#### Text block

That's Plane Easy!

Just observe $I=\int_{0}^\infty \frac{\ln(x)}{1+x^2} dx = \int_{0}^{1} \frac{\ln(x)}{1+x^2} dx + \int_{1}^\infty \frac{\ln(x)}{1+x^2} dx= I_1+I_2$ Now making the substitution $y=\frac{1}{x}$ in $I_2$ , we have $I_2=-\int_{1}^{0} \frac{\ln(1/y)}{1+y^2} dy=-\int_{0}^{1} \frac{\ln(y)}{1+y^2} dy=-I_1$ Hence $I=I_1+I_2=0$

Choose a branch cut of natural log in the lower half of the complex plane. Take $\ln(z)=|z|$ for $z$ on the positive real ray.

########

* Problems to solve
1. In the log integral post, what substitution is made in the second integral?
2. Translate this sentence from the log integral post into Spanish: "Choose a branch cut of natural log in the lower half of the complex plane."
3. Extend the log integral post past its final sentence with a short paragraph that carries the complex plane approach forward.

#### Recorded data

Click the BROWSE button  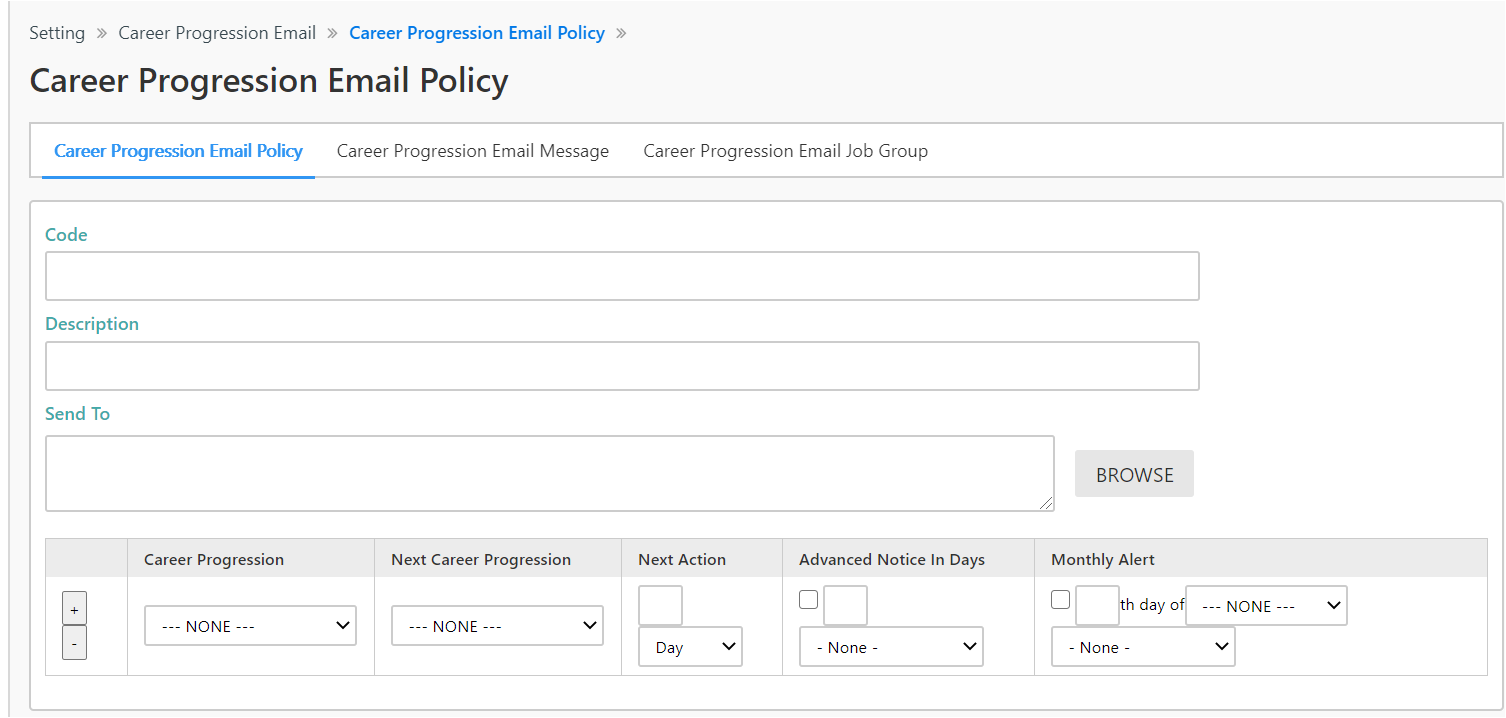click(x=1134, y=474)
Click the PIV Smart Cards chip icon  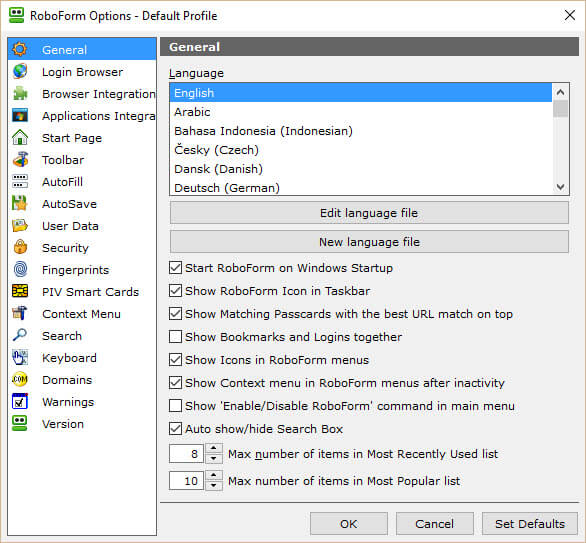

########

* Responses in order
1. The substitution y = 1/x.

2. Elige un corte de rama del logaritmo natural en la mitad inferior del plano complejo.

3.
Then

$\displaystyle\int_{-\infty}^{\infty}\frac{\ln(z)}{1+z^2}dz=\int_{-\infty}^{0}\frac{\ln(z)}{1+z^2}dz+\int_{0}^{\infty}\frac{\ln(z)}{1+z^2}dz$

$\displaystyle=\int_{-\infty}^{0}\frac{\ln(|z|)+\pi i}{1+z^2}dz +\int_{0}^{\infty}\frac{\ln(z)}{1+z^2}dz$

$\displaystyle=\int_{0}^{\infty}\frac{\pi i}{1+z^2}dz+2\int_{0}^{\infty}\frac{\ln(z)}{1+z^2}dz$ . $(\ast)$

Let $C$ be a large semicircle above the real axis. Since $\frac{\ln(z)}{1+z^2}|z|\to 0$ as $z$ becomes small, we may ignore the singularity at the origin by deforming $C$ among an arbitrarily small semicircle and apply Cauchy's integration formula to find find $\displaystyle\int_C\frac{\ln(z)}{1+z^2}dz=2\pi i \frac{\ln(i)}{2i}=\frac{\pi^2}{2}i$ .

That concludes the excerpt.